Answer
The average value: $\bar f = 2{\rm{e}} - 4$.
Work Step by Step
We have $f\left( {x,y,z} \right) = {{\rm{e}}^y}$ and the region ${\cal W}:0 \le y \le 1 - {x^2}{\rm{,}}0 \le z \le x$.
We sketch the solid region and choose to project ${\cal W}$ onto the $xy$-plane and obtain the domain ${\cal D}$. From the figure attached, we see that ${\cal D}$ is bounded by the curve $y = 1 - {x^2}$. It is both a vertically and horizontally simple region. Using $0 \le y \le 1 - {x^2}$, we choose to describe ${\cal D}$ as a vertically simple region.
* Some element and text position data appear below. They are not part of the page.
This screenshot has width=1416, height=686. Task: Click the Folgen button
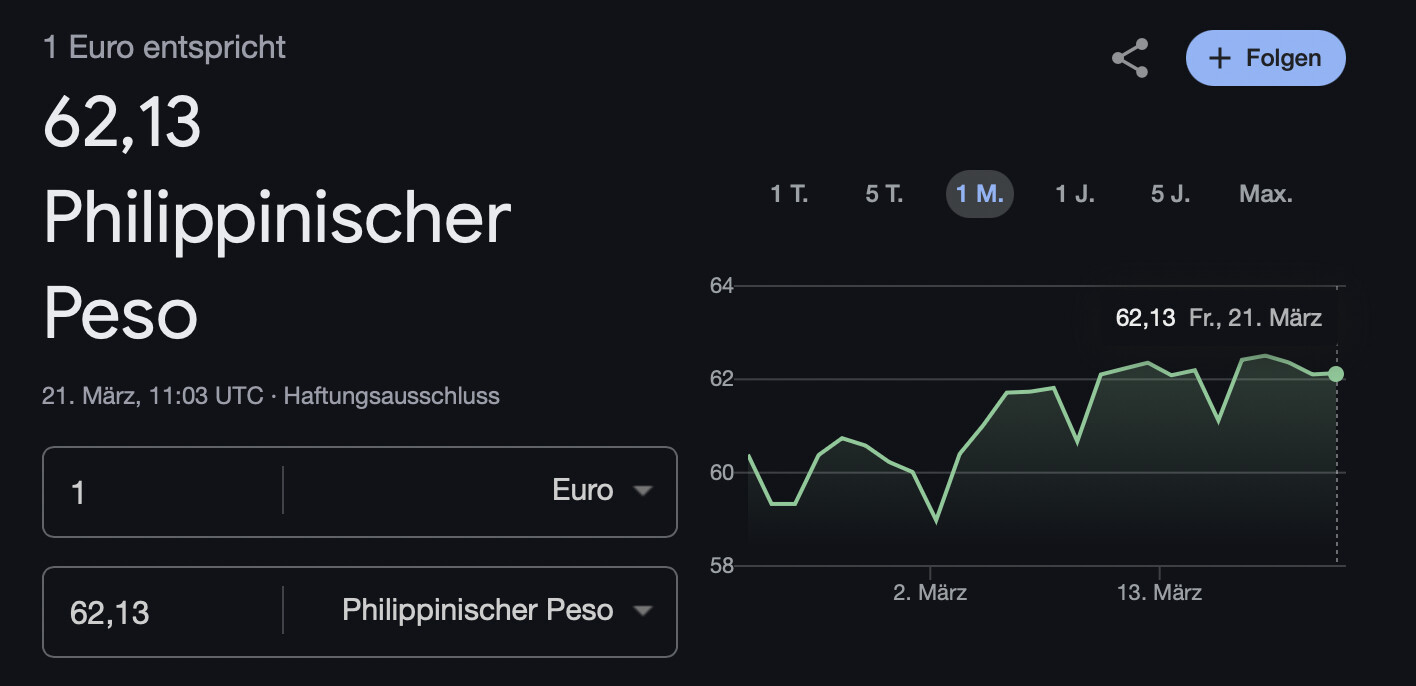pyautogui.click(x=1265, y=58)
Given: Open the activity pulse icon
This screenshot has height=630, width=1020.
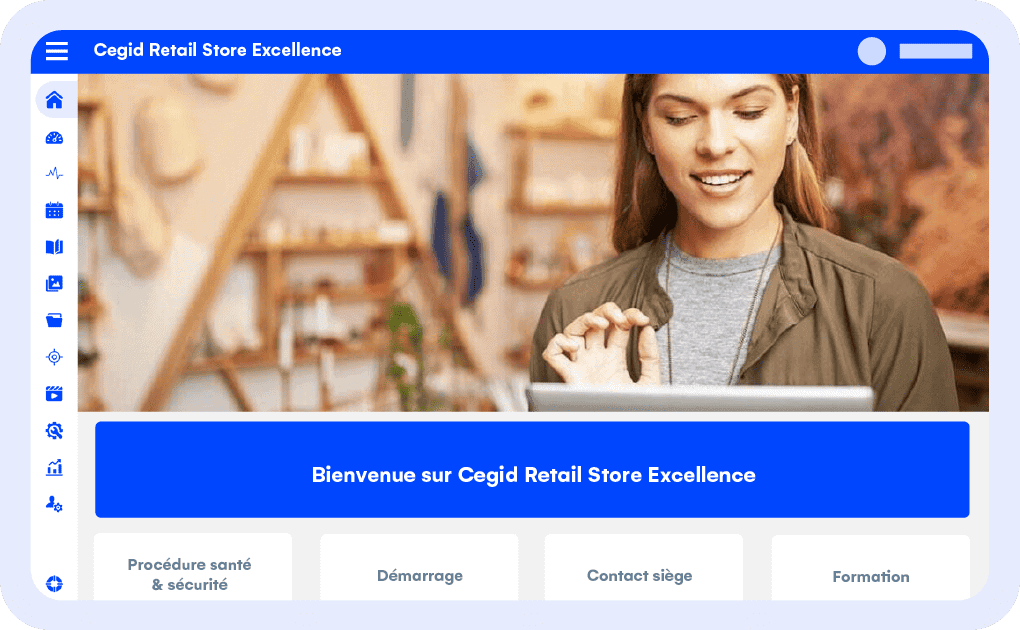Looking at the screenshot, I should 54,173.
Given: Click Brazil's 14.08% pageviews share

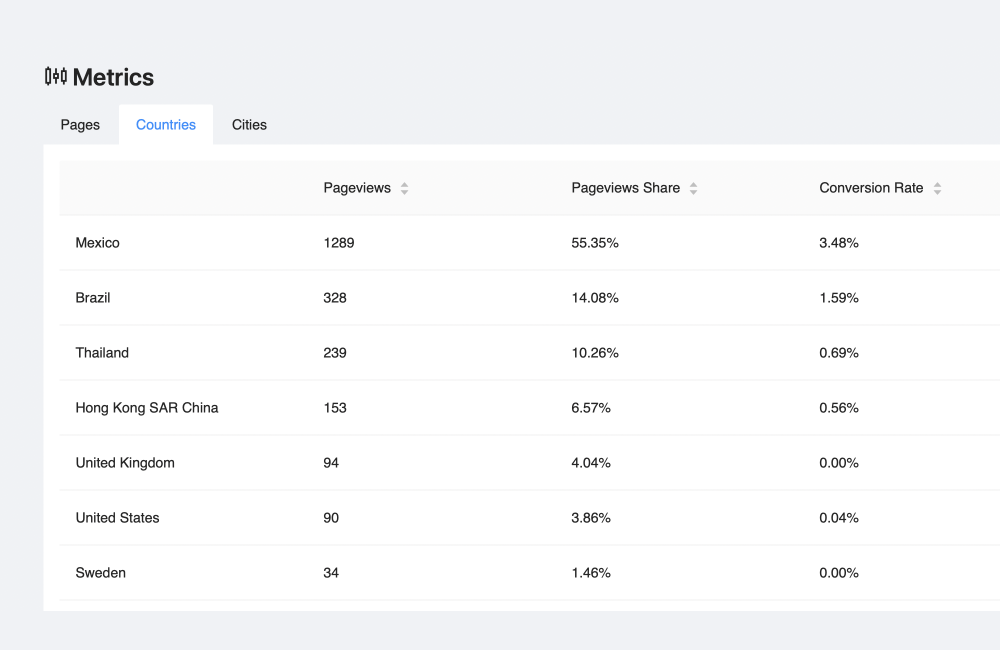Looking at the screenshot, I should [595, 298].
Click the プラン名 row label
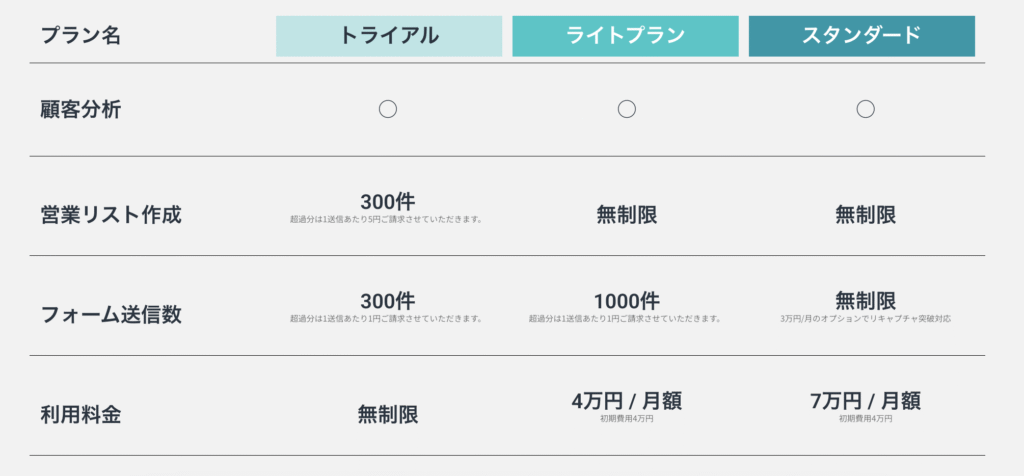1024x476 pixels. pyautogui.click(x=80, y=35)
So, the description of ${\cal D}$ is given by
${\cal D} = \left\{ {\left( {x,y} \right)|0 \le x \le 1,0 \le y \le 1 - {x^2}} \right\}$
Thus, ${\cal W}$ is a $z$-simple region consisting of all points lying between ${\cal D}$ and the upper face, which is the plane $z=x$. So, the description of ${\cal W}$:
${\cal W} = \left\{ {\left( {x,y,z} \right)|0 \le x \le 1,0 \le y \le 1 - {x^2},0 \le z \le x} \right\}$
We evaluate the volume of ${\cal W}$:
$Volume\left( {\cal W} \right) = \mathop \smallint \limits_{}^{} \mathop \smallint \limits_{}^{} \mathop \smallint \limits_{\cal W}^{} 1{\rm{d}}V$
$ = \mathop \smallint \limits_{x = 0}^1 \mathop \smallint \limits_{y = 0}^{1 - {x^2}} \mathop \smallint \limits_{z = 0}^x {\rm{d}}z{\rm{d}}y{\rm{d}}x$
$ = \mathop \smallint \limits_{x = 0}^1 \mathop \smallint \limits_{y = 0}^{1 - {x^2}} \left( {z|_0^x} \right){\rm{d}}y{\rm{d}}x$
$ = \mathop \smallint \limits_{x = 0}^1 \mathop \smallint \limits_{y = 0}^{1 - {x^2}} x{\rm{d}}y{\rm{d}}x$
$ = \mathop \smallint \limits_{x = 0}^1 x\left( {y|_0^{1 - {x^2}}} \right){\rm{d}}x$
$ = \mathop \smallint \limits_{x = 0}^1 \left( {x - {x^3}} \right){\rm{d}}x$
$ = \left( {\frac{1}{2}{x^2} - \frac{1}{4}{x^4}} \right)|_0^1$
$ = \frac{1}{2} - \frac{1}{4} = \frac{1}{4}$
To find the average value of $f$, we use Eq. (5):
$\bar f = \frac{1}{{Volume\left( {\cal W} \right)}}\mathop \smallint \limits_{}^{} \mathop \smallint \limits_{}^{} \mathop \smallint \limits_{\cal W}^{} {{\rm{e}}^y}{\rm{d}}V$
$ = 4\mathop \smallint \limits_{x = 0}^1 \mathop \smallint \limits_{y = 0}^{1 - {x^2}} \mathop \smallint \limits_{z = 0}^x {{\rm{e}}^y}{\rm{d}}z{\rm{d}}y{\rm{d}}x$
$ = 4\mathop \smallint \limits_{x = 0}^1 \mathop \smallint \limits_{y = 0}^{1 - {x^2}} {{\rm{e}}^y}\left( {z|_0^x} \right){\rm{d}}y{\rm{d}}x$
$ = 4\mathop \smallint \limits_{x = 0}^1 \mathop \smallint \limits_{y = 0}^{1 - {x^2}} x{{\rm{e}}^y}{\rm{d}}y{\rm{d}}x$
$ = 4\mathop \smallint \limits_{x = 0}^1 x\left( {{{\rm{e}}^y}|_0^{1 - {x^2}}} \right){\rm{d}}x$
$ = 4\mathop \smallint \limits_{x = 0}^1 x\left( {{{\rm{e}}^{1 - {x^2}}} - 1} \right){\rm{d}}x$
$ = 4\mathop \smallint \limits_{x = 0}^1 \left( {x{{\rm{e}}^{1 - {x^2}}} - x} \right){\rm{d}}x$
$ = 4\left( { - \frac{1}{2}{{\rm{e}}^{1 - {x^2}}} - \frac{1}{2}{x^2}} \right)|_0^1$
$ = 4\left( { - \frac{1}{2} - \frac{1}{2} + \frac{1}{2}{\rm{e}}} \right)$
$ = 2{\rm{e}} - 4$
Thus, the average value: $\bar f = 2{\rm{e}} - 4$.